# Exercise description
After locating the line with "Given: Click the Menu text input box" in the entries below, set down exactly that line and each one after it to the end, skipping pictures.

# Given records
____________

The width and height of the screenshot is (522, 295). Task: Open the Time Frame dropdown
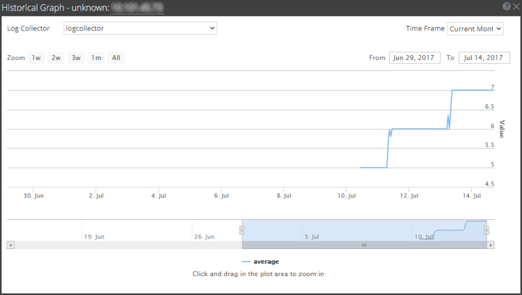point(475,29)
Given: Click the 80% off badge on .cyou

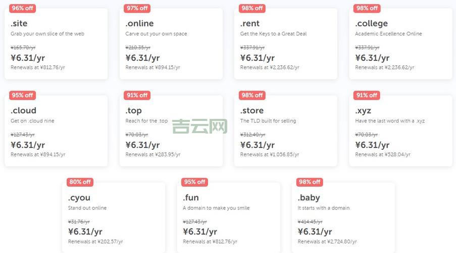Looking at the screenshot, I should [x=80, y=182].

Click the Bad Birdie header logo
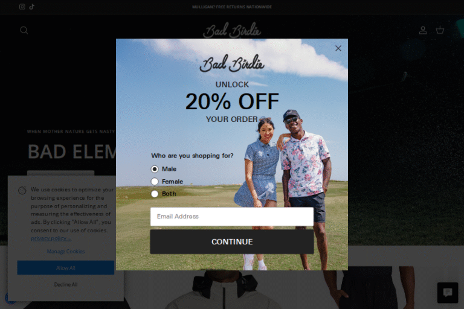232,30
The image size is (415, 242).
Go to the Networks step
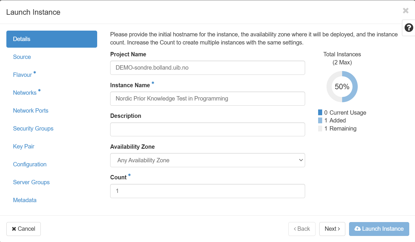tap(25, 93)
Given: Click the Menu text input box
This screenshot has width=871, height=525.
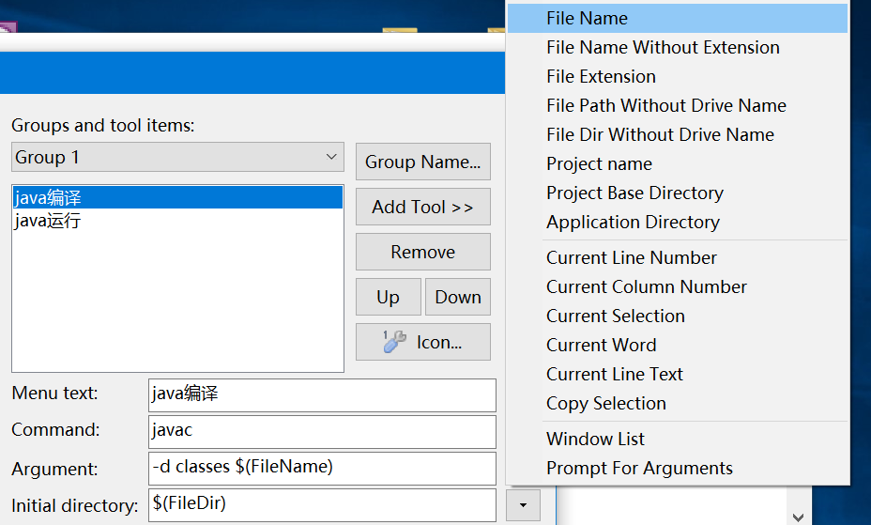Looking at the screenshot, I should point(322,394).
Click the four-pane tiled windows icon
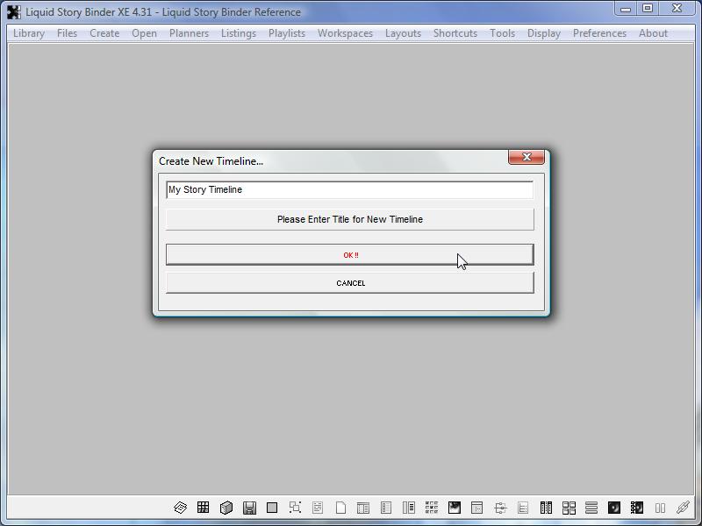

____________

# Problem solution
Given: Click the Menu text input box
This screenshot has width=871, height=525.
Looking at the screenshot, I should point(322,394).
Click the four-pane tiled windows icon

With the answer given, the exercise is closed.